Okay. Could we see Page 10 in the presentation, please? You typically show the waterfall in the effects. And I mean, my question, because if I calculate correctly, the inland premium effects, negative ones, was around PLN 3 billion, PLN 4 billion negatives in the quarter. And well, these figures you present in the waterfall are completely different. And my question, did you change your methodology in calculating these waterfalls?

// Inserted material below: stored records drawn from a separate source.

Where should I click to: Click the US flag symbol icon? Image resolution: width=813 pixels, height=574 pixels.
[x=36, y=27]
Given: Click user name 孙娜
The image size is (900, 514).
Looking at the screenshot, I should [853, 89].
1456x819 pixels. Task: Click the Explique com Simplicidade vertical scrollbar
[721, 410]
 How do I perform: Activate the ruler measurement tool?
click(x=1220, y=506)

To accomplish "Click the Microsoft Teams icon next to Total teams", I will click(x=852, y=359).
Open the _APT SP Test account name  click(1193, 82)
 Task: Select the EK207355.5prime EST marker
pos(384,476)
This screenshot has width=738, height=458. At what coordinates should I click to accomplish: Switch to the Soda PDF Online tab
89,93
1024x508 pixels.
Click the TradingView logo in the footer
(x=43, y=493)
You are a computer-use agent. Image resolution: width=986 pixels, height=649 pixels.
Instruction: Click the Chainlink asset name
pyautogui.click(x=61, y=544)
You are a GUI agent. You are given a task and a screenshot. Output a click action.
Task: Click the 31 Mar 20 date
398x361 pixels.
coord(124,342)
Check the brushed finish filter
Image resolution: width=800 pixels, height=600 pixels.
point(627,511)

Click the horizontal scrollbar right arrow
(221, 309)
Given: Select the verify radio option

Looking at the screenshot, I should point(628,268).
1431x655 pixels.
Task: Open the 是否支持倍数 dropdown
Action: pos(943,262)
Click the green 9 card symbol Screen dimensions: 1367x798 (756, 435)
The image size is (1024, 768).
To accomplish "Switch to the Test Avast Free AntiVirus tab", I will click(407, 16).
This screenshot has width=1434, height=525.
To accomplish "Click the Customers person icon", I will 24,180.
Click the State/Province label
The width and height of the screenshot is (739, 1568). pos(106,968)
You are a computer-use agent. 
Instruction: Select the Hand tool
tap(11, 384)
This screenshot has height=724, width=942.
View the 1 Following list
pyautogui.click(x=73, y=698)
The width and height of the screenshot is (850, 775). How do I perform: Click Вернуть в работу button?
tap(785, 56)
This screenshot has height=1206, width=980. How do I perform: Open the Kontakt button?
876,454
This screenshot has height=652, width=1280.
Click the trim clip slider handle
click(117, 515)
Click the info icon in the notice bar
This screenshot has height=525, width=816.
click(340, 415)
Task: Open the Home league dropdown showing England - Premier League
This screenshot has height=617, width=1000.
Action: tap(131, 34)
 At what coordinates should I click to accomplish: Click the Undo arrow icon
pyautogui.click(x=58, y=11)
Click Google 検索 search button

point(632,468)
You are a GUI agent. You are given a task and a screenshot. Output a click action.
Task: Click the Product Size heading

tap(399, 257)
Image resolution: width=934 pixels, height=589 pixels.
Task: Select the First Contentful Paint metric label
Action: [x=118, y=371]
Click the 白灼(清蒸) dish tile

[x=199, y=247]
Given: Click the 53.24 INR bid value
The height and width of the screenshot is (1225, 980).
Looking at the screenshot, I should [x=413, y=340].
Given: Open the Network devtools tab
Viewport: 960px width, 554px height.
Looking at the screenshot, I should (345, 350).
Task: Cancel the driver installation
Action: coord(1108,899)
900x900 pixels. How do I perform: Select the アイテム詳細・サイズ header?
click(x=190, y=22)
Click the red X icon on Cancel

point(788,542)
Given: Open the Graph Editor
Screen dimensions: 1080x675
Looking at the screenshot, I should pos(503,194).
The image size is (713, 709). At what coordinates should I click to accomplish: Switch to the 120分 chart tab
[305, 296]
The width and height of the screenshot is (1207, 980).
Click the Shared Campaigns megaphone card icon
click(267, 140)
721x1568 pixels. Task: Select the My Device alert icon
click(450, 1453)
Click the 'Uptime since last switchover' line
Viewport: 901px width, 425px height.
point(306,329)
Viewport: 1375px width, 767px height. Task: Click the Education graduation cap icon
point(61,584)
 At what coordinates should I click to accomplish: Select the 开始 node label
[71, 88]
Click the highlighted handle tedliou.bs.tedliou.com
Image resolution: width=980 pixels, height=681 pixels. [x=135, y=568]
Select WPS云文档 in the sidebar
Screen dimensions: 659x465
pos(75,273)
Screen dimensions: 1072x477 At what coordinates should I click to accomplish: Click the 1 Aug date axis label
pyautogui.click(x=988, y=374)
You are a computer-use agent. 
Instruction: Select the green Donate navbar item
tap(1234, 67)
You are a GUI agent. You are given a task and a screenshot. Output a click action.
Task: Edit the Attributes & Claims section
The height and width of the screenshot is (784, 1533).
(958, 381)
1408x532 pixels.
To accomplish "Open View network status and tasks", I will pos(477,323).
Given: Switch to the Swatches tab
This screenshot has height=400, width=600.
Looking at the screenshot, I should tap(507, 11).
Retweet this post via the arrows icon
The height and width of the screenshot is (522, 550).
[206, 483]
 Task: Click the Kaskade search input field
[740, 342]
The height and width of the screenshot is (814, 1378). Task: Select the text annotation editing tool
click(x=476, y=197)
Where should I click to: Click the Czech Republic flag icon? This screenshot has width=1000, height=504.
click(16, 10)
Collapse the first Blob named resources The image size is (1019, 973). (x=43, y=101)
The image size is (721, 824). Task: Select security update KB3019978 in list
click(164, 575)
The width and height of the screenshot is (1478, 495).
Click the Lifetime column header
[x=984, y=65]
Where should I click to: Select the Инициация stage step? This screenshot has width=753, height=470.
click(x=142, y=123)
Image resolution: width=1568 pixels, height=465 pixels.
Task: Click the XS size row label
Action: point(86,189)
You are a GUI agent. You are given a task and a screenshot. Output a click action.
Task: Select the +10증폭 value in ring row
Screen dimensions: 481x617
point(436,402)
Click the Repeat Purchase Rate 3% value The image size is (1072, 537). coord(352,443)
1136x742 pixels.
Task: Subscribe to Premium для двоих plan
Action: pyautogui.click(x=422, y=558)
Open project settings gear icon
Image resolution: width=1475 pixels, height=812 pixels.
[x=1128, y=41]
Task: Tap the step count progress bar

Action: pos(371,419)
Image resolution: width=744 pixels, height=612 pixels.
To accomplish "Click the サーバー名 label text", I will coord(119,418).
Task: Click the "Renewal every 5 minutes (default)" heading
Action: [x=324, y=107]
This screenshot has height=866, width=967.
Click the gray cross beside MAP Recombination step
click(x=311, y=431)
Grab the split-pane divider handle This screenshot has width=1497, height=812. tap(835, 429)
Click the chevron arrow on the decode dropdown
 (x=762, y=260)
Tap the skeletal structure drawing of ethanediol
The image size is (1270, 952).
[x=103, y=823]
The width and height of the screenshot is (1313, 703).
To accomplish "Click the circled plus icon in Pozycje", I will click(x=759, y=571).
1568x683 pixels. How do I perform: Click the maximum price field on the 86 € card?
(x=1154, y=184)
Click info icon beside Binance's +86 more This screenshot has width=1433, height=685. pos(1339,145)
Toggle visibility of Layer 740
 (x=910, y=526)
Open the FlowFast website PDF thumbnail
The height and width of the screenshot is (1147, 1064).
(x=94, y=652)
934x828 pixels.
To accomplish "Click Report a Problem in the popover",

No, we did not. But please also bear in mind that waterfalls show dynamics year-on-year, yes.
I know. I know. Exactly.
So you've got a lower trading margin included in this box minus PLN 1,726 million, yes, but it's not only, let's say, lower trading margin, but we have also lower results of Orlen Group, minus PLN 0.8 billion for these losses. We have, let's say, higher cost at the level of PLN 0.2 billion for these losses offset by, let's say, positive dynamics on usage of historical layers at the level of PLN 0.8 billion for these losses. So the remaining part at the level of minus PLN 1.7 billion is trading margin. So we always presented this like this.
Okay. But you didn't change your, well, the way you count it, yes?
No, no, we didn't.
Another question, why did you stop showing your model refining margin? It was presented for like, I don't know, 15 years since, I don't know that there's really no reason to change it. Like, even if you wanted to change it, you could have still shown it until you've changed it. So could you please comment on it?
Okay. So that was an internal decision. We are not showing both, so refining and petrochemical margins, we follow, let's say, all other majors and we think we haven't seen that they are presenting such data on the frequent basis, like on the monthly basis, but as we did previously. So usually, we are presenting those data on the quarterly basis and in majority of cases, it's included in trading statements or in the financial statement as we did right now. So also, in the presentation.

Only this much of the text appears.